Explore CitusDB as a sharding solution
CitusDB is an extension to scale-out native Postgres.
Reliability-wise, CitusDB tolerates worker failures (transparently) and suggests to use a standard Postgres HA setup for the coordinator cluster.
License for open-source edition: GNU v3
One use-case for CitusDB is a multi-tenant application. This already led the thinking about exploring a "Tenancy Model" for GitLab and the discussion about partitioning (Read: "Migrating an existing app").
This is a proposal to explore CitusDB as a database sharding solution for GitLab.com.
In GitLab's case, most of the data resides in a namespace (projects, their issues, MRs, CI data, other data etc.) and around users. A top-level namespace is considered a candidate to think of as a "tenant" or the distribution key.

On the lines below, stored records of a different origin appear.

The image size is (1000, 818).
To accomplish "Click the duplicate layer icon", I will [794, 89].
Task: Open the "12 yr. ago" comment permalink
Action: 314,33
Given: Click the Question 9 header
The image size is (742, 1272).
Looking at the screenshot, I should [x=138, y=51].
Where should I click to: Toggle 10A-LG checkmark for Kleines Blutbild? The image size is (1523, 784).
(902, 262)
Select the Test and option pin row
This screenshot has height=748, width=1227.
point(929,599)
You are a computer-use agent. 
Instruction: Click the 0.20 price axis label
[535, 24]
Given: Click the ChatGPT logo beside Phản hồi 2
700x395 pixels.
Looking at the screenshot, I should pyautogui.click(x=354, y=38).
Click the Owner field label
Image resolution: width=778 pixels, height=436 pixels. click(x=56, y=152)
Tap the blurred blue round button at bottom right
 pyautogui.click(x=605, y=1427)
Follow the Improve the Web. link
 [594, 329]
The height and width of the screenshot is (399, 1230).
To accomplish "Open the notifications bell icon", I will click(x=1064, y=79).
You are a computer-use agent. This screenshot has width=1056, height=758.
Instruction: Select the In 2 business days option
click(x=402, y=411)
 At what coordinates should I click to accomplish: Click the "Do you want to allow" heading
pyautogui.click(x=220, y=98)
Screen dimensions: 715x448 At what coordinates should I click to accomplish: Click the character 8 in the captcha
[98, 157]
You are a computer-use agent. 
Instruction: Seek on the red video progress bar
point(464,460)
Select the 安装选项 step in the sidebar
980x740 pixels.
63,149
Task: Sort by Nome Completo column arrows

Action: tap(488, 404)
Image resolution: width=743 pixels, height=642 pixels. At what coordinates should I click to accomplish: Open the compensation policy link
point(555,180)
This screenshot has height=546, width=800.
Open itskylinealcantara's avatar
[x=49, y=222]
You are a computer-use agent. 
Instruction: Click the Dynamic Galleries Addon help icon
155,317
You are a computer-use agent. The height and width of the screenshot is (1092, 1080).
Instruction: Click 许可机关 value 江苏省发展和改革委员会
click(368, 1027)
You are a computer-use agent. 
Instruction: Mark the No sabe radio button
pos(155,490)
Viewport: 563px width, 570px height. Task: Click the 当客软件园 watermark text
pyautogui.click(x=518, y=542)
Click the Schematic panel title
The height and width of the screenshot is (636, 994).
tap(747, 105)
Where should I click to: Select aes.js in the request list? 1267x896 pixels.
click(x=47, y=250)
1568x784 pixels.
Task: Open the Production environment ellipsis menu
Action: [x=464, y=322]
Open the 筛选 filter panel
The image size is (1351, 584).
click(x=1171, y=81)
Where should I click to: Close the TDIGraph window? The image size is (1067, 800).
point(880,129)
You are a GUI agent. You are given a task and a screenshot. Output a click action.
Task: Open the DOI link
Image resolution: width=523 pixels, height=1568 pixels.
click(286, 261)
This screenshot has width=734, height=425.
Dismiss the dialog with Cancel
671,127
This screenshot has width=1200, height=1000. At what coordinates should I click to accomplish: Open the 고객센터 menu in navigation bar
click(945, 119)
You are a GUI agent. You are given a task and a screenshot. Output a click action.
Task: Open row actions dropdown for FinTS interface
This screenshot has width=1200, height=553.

There are cross-cutting concerns around user-related data that we might need to extract.
Goal
Understand feasibility, limitations, road blocks and design choices when migrating to CitusDB. The goal is to know
- what we'll have to do in order to migrate the application to CitusDB and
- whether or not CitusDB meets our expectations.
Approach
- Start with GDK and try to load the initial schema into CitusDB
- How do we shard
- How do we distribute the data
- How do we handle joins that don't fit our sharding strategy
- Set up a cluster for testing CitusDB
- Use data from staging for testing
Caveats
Worth to note that there are Postgres features that CitusDB currently does not support to execute across shards and we make use of.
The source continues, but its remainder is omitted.